__Tasks__.
A. In the text on the origin of the Easter egg, what were considered best for dyeing eggs green?
B. Change "needle" to "pin" in the Easter egg text, and give that text from "Eggs were wrapped" up to and including "identity and age.".
C. Go on with the text on the origin of the Easter egg, starting right after its last sentence.

__Selected excerpt__.
....................

What is the origin
of the Easter Egg?

Egg & Hen

First Imperial Faberge Egg - 1885

From earliest times, and in most cultures, the egg signified rebirth and resurrection.
The Egyptians buried eggs in their tombs. The Greeks placed eggs atop graves.
Given as gifts by the ancient Greeks, Persians, and Chinese at their spring festivals,
the egg also appears in pagan mythology, where we read of the Sun-Bird being hatched
from the "World Egg". The ancient Saxons celebrated the return of spring with a festival
commemorating their goddess of offspring and of springtime

"Eastre" — through her earthly symbol, the rabbit.

Eggs were wrapped with gilt or gold leaf, while peasants often dyed their eggs. The
tinting was achieved by boiling the eggs with certain flowers, leaves, log wood chips, or
the cochineal insect. Spinach leaves or anemone petals were considered best for green; the
bristly gorse blossom for yellow; and log wood for rich purple and the cochineal for scarlet.

In parts of Germany during the early 1880s, Easter eggs substituted for birth certificates.
An egg was dyed a solid color, then a design, which included the recipient’s name
and birth date, was etched into the shell with a needle or sharp tool. Such Easter
eggs were honored in law courts as evidence of identity and age.

....................

__Raw data__.

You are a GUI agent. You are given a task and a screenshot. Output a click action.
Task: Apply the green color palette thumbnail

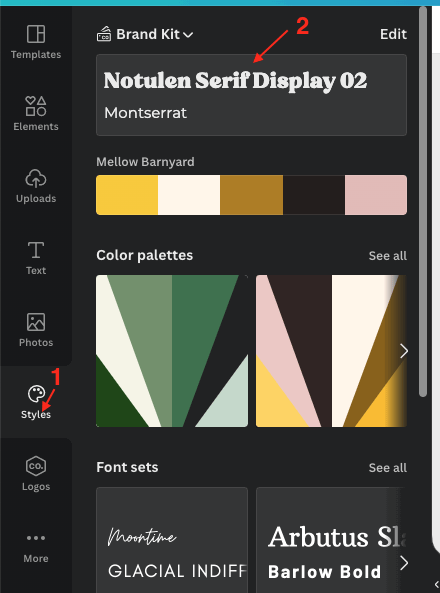click(x=172, y=351)
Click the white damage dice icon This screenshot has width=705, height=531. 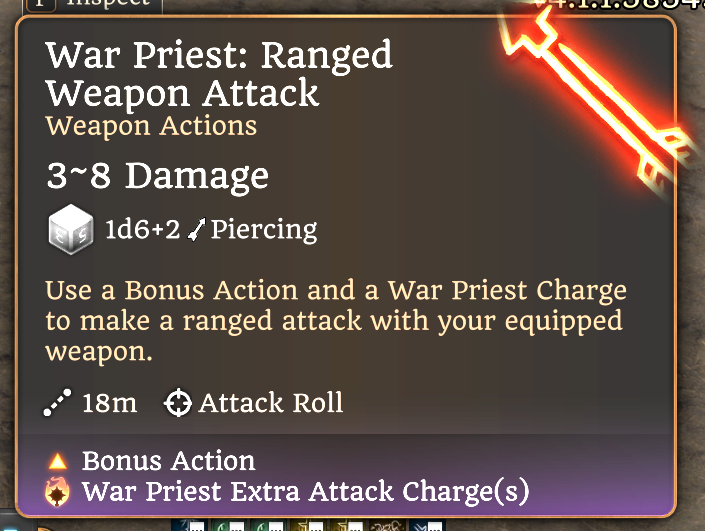tap(71, 229)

....................

__Answers to the problems__.
A. Spinach leaves or anemone petals.

B.
Eggs were wrapped with gilt or gold leaf, while peasants often dyed their eggs. The
tinting was achieved by boiling the eggs with certain flowers, leaves, log wood chips, or
the cochineal insect. Spinach leaves or anemone petals were considered best for green; the
bristly gorse blossom for yellow; and log wood for rich purple and the cochineal for scarlet.

In parts of Germany during the early 1880s, Easter eggs substituted for birth certificates.
An egg was dyed a solid color, then a design, which included the recipient’s name
and birth date, was etched into the shell with a pin or sharp tool. Such Easter
eggs were honored in law courts as evidence of identity and age.

C.
Decorating and coloring eggs for Easter was the custom in England during the middle
ages. The household accounts of Edward I, for the year 1290, recorded an expenditure of
eighteen pence for four hundred and fifty eggs to be gold-leafed and colored for Easter gifts.

Easter’s most valuable eggs were hand crafted in the 1880s. Made by the great
goldsmith Peter Carl Fabergé , they were commissioned by Czar Alexander III of
Russia as gifts for his wife, Czarina Maria Feodorovna. The first Fabergé egg, presented
in 1886, measured two and a half inches long and had a deceptively simple exterior.
Inside the white enamel shell, though, was a golden yolk, which when opened
revealed a gold hen with ruby eyes. The hen itself could be opened, by lifting
the beak, to expose a tiny diamond replica of the imperial crown.
See: Fabergé Eggs
and: History of the Fabergé Family

From ... "The Great Idea Finder"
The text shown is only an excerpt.